▶ Material:
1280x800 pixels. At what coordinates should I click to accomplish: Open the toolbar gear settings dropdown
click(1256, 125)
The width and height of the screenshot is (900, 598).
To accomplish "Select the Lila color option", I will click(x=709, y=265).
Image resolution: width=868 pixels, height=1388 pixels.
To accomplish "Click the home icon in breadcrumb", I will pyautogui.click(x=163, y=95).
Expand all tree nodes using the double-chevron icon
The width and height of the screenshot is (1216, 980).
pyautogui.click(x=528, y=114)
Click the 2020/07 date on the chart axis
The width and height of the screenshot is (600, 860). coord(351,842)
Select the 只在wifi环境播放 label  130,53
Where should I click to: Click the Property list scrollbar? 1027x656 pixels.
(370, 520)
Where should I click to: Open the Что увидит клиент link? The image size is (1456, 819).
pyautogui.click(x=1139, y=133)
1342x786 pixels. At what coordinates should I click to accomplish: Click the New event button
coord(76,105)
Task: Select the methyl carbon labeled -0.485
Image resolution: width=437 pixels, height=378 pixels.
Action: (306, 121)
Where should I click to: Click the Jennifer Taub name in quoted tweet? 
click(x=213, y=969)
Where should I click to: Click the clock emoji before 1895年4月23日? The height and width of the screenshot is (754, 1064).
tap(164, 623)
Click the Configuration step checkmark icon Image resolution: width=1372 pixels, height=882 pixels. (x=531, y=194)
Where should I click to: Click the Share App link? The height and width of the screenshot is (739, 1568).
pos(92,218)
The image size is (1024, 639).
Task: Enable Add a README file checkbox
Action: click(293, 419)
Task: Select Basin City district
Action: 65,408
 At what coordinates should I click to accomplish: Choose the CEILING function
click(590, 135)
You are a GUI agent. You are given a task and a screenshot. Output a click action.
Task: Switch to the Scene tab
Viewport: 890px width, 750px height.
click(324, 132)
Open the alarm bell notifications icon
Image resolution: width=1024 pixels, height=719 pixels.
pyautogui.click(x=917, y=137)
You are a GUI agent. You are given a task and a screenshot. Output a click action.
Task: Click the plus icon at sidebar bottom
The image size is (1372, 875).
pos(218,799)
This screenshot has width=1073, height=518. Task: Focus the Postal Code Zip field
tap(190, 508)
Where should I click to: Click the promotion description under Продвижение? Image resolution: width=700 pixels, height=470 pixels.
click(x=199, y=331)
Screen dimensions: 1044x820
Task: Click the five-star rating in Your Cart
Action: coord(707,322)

▶ Exercise directions: Rewrite the records above with every "Where should I click to" changed to "Where do I click to", keeping everything else the same.

▶ Answer to the exercise:
1280x800 pixels. At what coordinates should I click to accomplish: Open the toolbar gear settings dropdown
click(1256, 125)
The width and height of the screenshot is (900, 598).
To accomplish "Select the Lila color option", I will click(x=709, y=265).
Image resolution: width=868 pixels, height=1388 pixels.
To accomplish "Click the home icon in breadcrumb", I will pyautogui.click(x=163, y=95).
Expand all tree nodes using the double-chevron icon
The width and height of the screenshot is (1216, 980).
pyautogui.click(x=528, y=114)
Click the 2020/07 date on the chart axis
The width and height of the screenshot is (600, 860). coord(351,842)
Select the 只在wifi环境播放 label  130,53
Where do I click to: Click the Property list scrollbar? 1027x656 pixels.
(370, 520)
Where do I click to: Open the Что увидит клиент link? The image size is (1456, 819).
pyautogui.click(x=1139, y=133)
1342x786 pixels. At what coordinates should I click to accomplish: Click the New event button
coord(76,105)
Task: Select the methyl carbon labeled -0.485
Image resolution: width=437 pixels, height=378 pixels.
Action: (306, 121)
Where do I click to: Click the Jennifer Taub name in quoted tweet? 
click(x=213, y=969)
Where do I click to: Click the clock emoji before 1895年4月23日? The height and width of the screenshot is (754, 1064).
tap(164, 623)
Click the Configuration step checkmark icon Image resolution: width=1372 pixels, height=882 pixels. (x=531, y=194)
Where do I click to: Click the Share App link? The height and width of the screenshot is (739, 1568).
pos(92,218)
The image size is (1024, 639).
Task: Enable Add a README file checkbox
Action: click(293, 419)
Task: Select Basin City district
Action: 65,408
 At what coordinates should I click to accomplish: Choose the CEILING function
click(590, 135)
You are a GUI agent. You are given a task and a screenshot. Output a click action.
Task: Switch to the Scene tab
Viewport: 890px width, 750px height.
click(324, 132)
Open the alarm bell notifications icon
Image resolution: width=1024 pixels, height=719 pixels.
pyautogui.click(x=917, y=137)
You are a GUI agent. You are given a task and a screenshot. Output a click action.
Task: Click the plus icon at sidebar bottom
The image size is (1372, 875).
pos(218,799)
This screenshot has width=1073, height=518. Task: Focus the Postal Code Zip field
tap(190, 508)
Where do I click to: Click the promotion description under Продвижение? Image resolution: width=700 pixels, height=470 pixels.
click(x=199, y=331)
Screen dimensions: 1044x820
Task: Click the five-star rating in Your Cart
Action: coord(707,322)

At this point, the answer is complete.